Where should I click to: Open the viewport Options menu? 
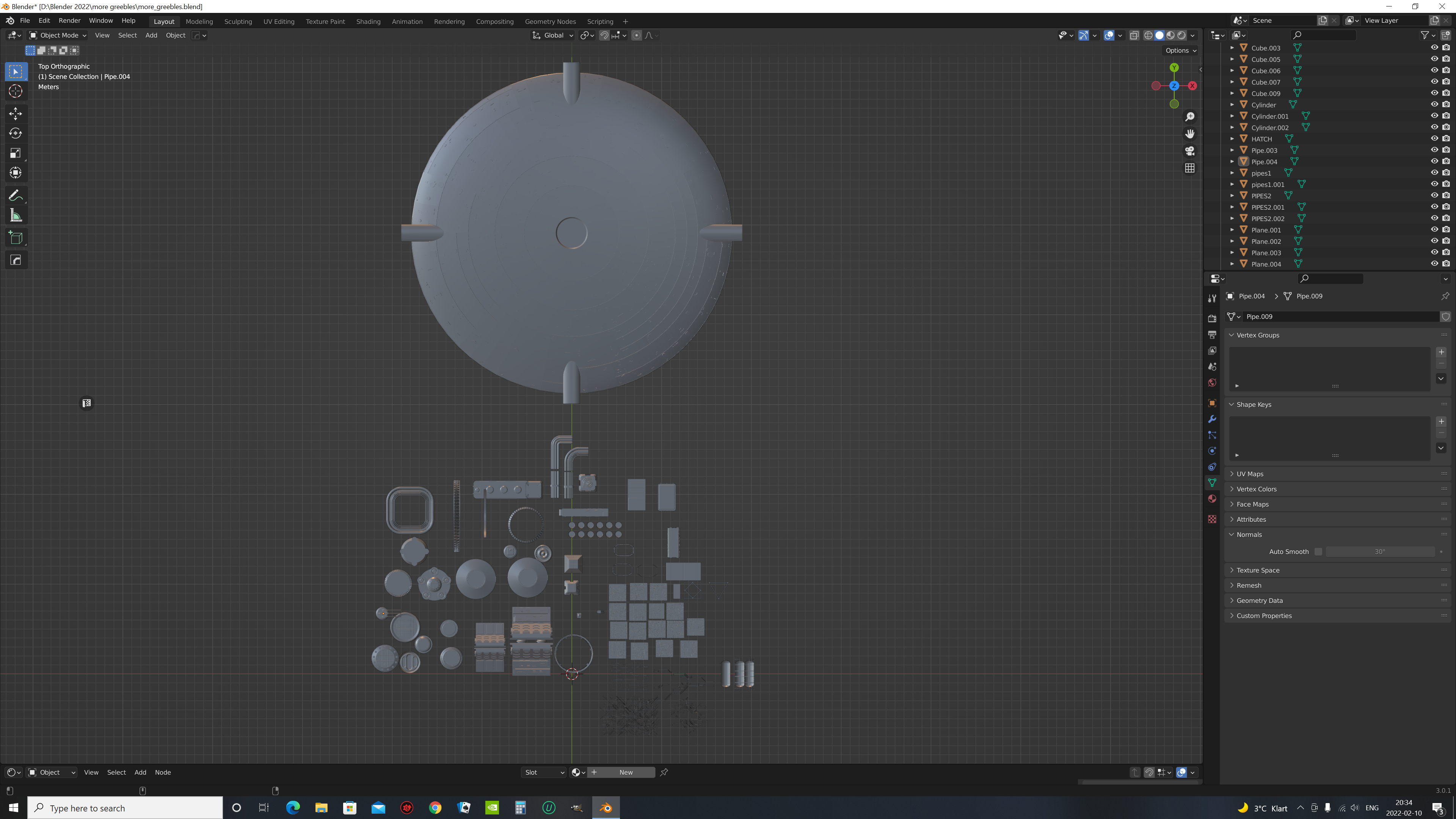coord(1180,50)
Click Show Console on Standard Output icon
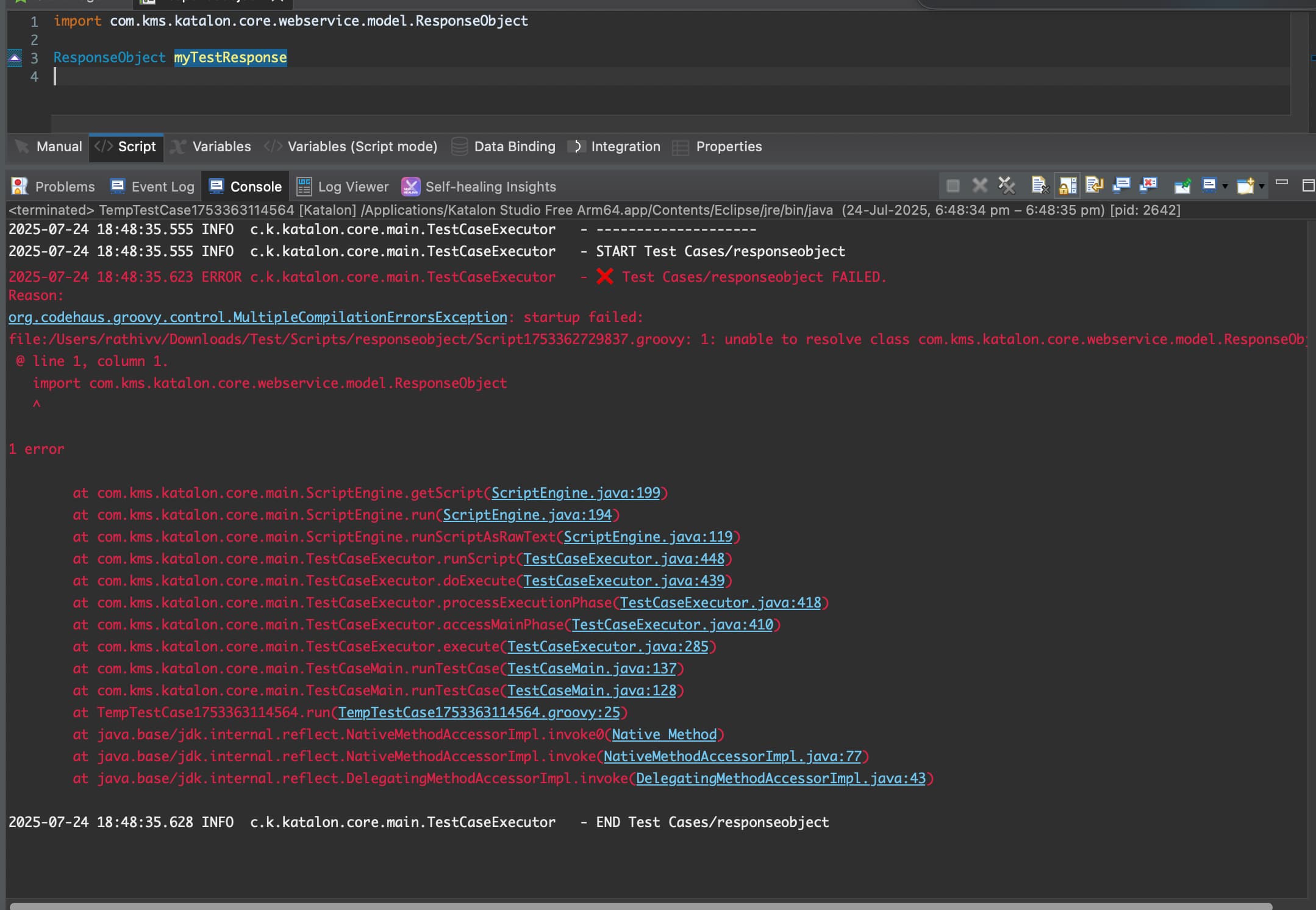This screenshot has width=1316, height=910. point(1121,185)
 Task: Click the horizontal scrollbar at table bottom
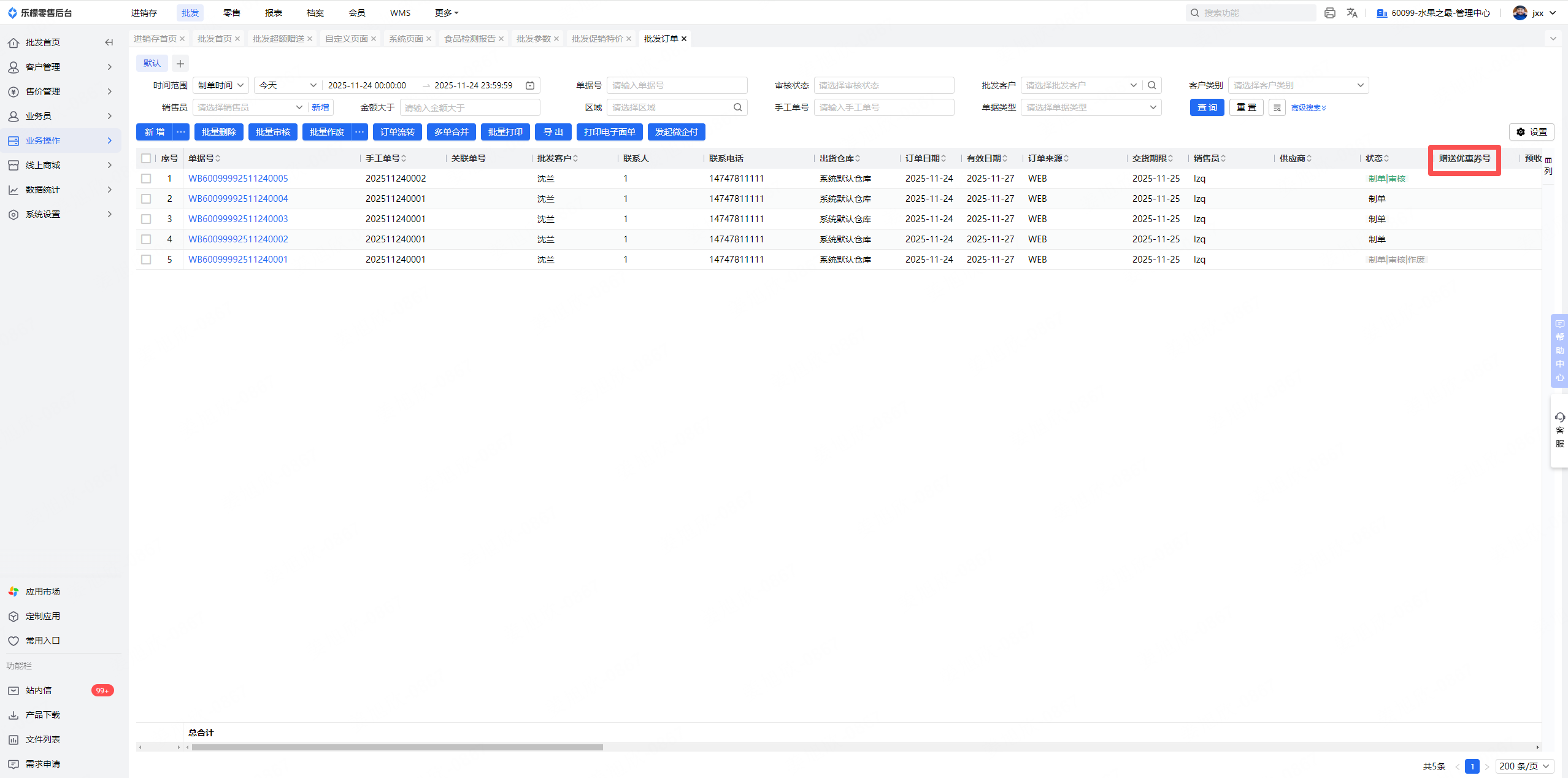(x=397, y=747)
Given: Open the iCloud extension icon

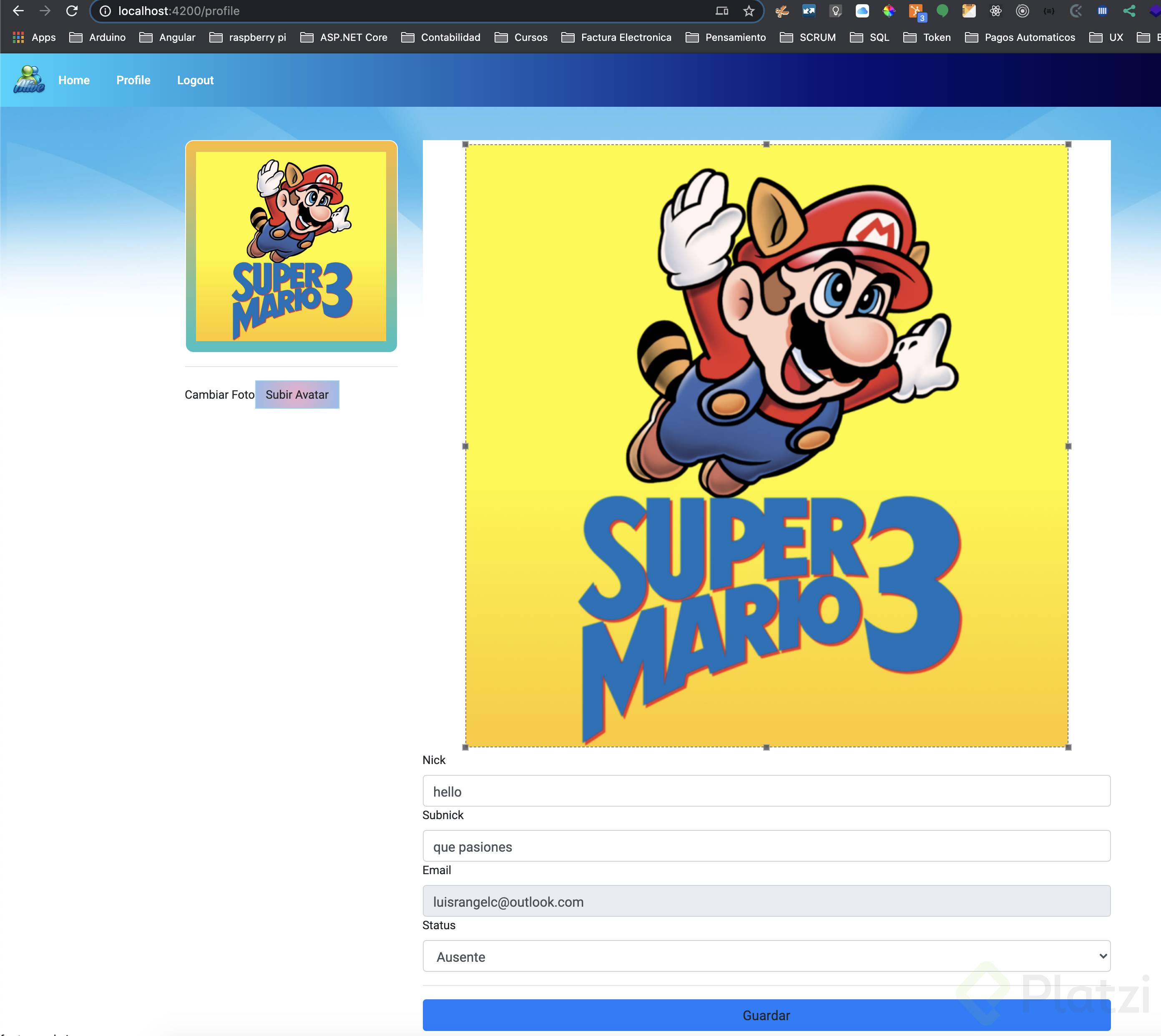Looking at the screenshot, I should click(862, 11).
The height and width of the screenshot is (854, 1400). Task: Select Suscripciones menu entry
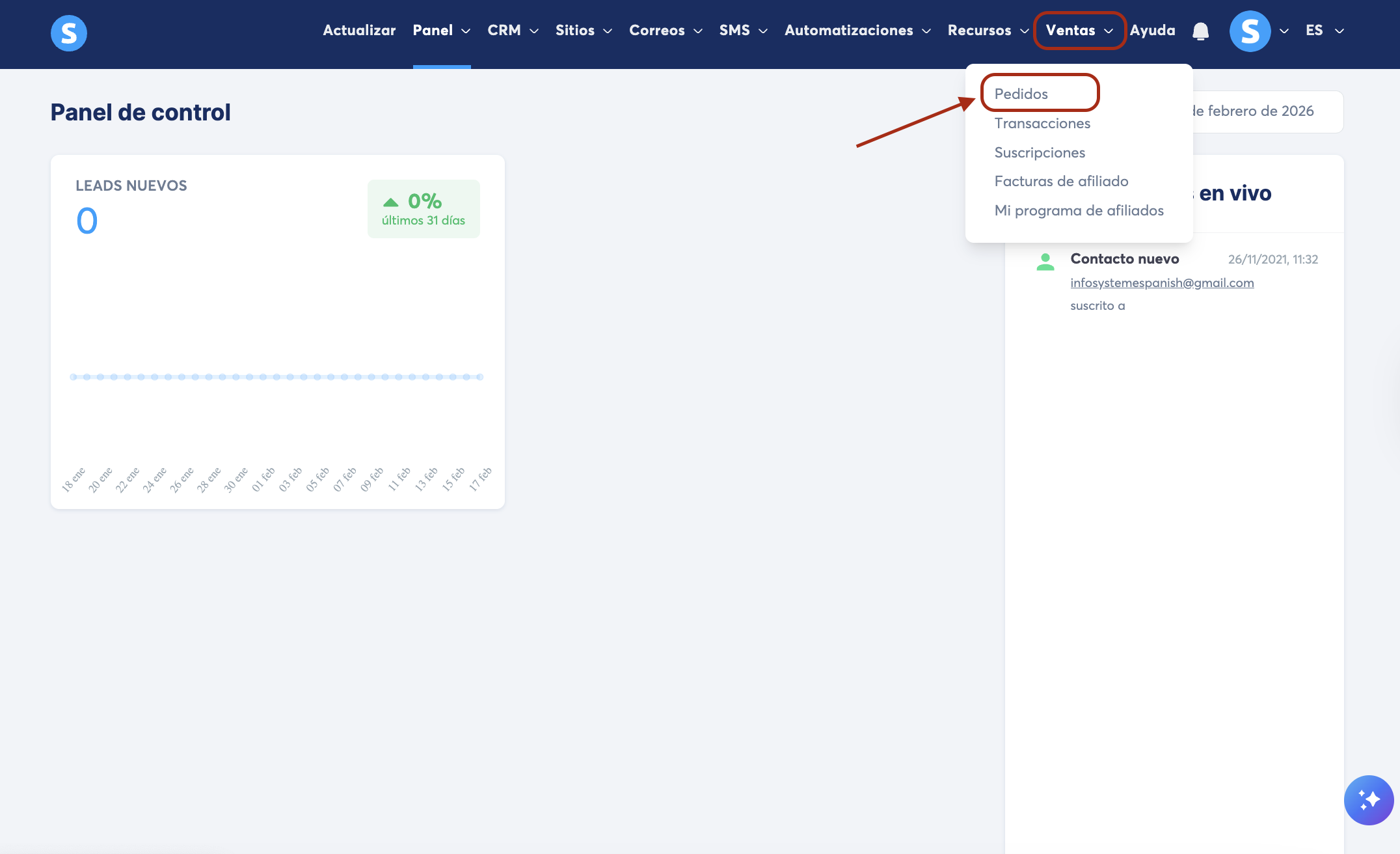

++++

Task objective - Pictures are to be left out. Everything else in the records above gets repeated exactly.

Solution for this problem -
Where should I click to: Open the viewport Options menu? 
coord(1180,50)
Click Show Console on Standard Output icon
This screenshot has width=1316, height=910. point(1121,185)
 Task: Click the horizontal scrollbar at table bottom
(x=397, y=747)
Given: Open the iCloud extension icon

Looking at the screenshot, I should click(862, 11).
The height and width of the screenshot is (854, 1400). Task: Select Suscripciones menu entry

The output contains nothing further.